Growing Number of Scientists Convert to Skeptics After Reviewing New Research

Following the U.S. Senate's vote today on a global warming measure (see today's AP article: Senate Defeats Climate Change Measure,) it is an opportune time to examine the recent and quite remarkable momentum shift taking place in climate science. Many former believers in catastrophic man-made global warming have recently reversed themselves and are now climate skeptics.  The names included below are just a sampling of the prominent scientists who have spoken out recently to oppose former Vice President Al Gore, the United Nations, and the media driven “consensus” on man-made global warming. 

The list below is just the tip of the iceberg.  A more detailed and comprehensive sampling of scientists who have only recently spoken out against climate hysteria will be forthcoming in a soon to be released U.S. Senate report. Please stay tuned to this website, as this new government report is set to redefine the current climate debate.

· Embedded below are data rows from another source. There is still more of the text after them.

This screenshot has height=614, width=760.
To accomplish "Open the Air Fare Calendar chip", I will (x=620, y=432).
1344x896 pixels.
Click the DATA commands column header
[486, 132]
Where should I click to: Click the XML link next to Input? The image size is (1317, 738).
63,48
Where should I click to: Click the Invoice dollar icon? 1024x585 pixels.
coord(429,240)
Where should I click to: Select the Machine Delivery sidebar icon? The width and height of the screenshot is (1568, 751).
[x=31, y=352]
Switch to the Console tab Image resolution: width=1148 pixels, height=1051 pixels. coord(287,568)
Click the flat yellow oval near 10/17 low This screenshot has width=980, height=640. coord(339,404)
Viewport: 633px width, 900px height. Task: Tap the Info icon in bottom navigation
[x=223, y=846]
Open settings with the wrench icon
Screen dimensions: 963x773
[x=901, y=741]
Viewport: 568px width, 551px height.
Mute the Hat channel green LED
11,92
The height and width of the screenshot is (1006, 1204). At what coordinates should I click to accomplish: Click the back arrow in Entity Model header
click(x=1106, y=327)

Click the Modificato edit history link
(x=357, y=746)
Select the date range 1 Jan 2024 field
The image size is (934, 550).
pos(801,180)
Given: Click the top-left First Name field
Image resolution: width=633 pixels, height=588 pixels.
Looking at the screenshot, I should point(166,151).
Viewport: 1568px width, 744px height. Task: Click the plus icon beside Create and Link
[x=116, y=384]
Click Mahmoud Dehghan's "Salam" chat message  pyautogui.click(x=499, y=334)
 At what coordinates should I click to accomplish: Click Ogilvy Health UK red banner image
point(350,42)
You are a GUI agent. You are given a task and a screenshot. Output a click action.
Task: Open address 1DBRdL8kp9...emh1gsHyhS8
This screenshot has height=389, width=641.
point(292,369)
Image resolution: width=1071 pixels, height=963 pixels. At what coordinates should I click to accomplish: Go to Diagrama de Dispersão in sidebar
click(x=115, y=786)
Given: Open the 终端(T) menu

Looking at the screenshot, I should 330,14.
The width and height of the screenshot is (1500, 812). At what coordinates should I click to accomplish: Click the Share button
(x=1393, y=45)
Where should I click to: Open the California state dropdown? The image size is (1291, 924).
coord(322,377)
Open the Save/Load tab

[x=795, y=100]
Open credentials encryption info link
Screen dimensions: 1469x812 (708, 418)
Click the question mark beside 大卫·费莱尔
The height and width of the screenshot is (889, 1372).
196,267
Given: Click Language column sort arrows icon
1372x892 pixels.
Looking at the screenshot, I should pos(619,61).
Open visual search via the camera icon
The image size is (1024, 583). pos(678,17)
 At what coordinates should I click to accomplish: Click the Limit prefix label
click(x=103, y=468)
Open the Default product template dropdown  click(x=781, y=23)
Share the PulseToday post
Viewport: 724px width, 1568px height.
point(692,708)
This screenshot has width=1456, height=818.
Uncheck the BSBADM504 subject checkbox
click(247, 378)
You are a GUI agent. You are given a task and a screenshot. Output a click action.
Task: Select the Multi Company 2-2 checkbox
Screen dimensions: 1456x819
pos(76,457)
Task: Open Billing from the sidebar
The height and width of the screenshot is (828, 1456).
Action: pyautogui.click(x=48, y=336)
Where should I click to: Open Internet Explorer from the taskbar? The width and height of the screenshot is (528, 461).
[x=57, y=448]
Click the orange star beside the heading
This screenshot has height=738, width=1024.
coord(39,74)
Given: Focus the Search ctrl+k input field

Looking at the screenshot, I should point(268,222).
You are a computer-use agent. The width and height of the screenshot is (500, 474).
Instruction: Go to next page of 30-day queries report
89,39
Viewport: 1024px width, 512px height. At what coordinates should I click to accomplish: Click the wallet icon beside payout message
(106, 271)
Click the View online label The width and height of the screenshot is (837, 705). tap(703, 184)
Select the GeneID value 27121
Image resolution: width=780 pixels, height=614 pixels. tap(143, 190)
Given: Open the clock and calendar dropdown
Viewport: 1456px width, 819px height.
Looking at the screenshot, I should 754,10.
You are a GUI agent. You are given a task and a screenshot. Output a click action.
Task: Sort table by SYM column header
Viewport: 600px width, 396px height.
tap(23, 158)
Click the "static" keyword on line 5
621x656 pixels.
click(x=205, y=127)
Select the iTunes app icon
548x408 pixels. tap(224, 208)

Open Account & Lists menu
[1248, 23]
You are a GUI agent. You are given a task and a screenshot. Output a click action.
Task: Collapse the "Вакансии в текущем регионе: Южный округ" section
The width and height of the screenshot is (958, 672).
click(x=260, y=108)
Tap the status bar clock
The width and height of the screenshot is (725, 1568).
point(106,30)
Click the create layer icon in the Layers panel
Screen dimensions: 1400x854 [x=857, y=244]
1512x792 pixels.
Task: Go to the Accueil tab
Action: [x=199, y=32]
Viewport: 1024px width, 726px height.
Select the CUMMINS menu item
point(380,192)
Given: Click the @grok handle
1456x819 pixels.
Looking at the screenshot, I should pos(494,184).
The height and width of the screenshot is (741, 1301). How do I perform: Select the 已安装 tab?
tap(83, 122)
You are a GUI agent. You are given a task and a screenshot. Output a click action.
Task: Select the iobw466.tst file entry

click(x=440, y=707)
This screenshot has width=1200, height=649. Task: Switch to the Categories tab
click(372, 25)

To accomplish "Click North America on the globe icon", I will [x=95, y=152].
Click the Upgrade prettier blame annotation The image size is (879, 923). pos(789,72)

In the meantime, please review the list of scientists below and ask yourself why the media is missing one of the biggest stories in climate of 2007.  Feel free to distribute the partial list of scientists who recently converted to skeptics to your local schools and universities. The voices of rank and file scientists opposing climate doomsayers can serve as a counter to the alarmism that children are being exposed to on a daily basis. (See Washington Post April 16, 2007 article about kids fearing of a “climactic Armageddon” )

The media's climate fear factor seemingly grows louder even as the latest science grows less and less alarming by the day. (See Der Spiegel May 7, 2007 article: Not the End of the World as We Know It ) It is also worth noting that the proponents of climate fears are increasingly attempting to suppress dissent by skeptics. (See UPI May 10, 2007 article: U.N. official says it's 'completely immoral' to doubt global warming fears )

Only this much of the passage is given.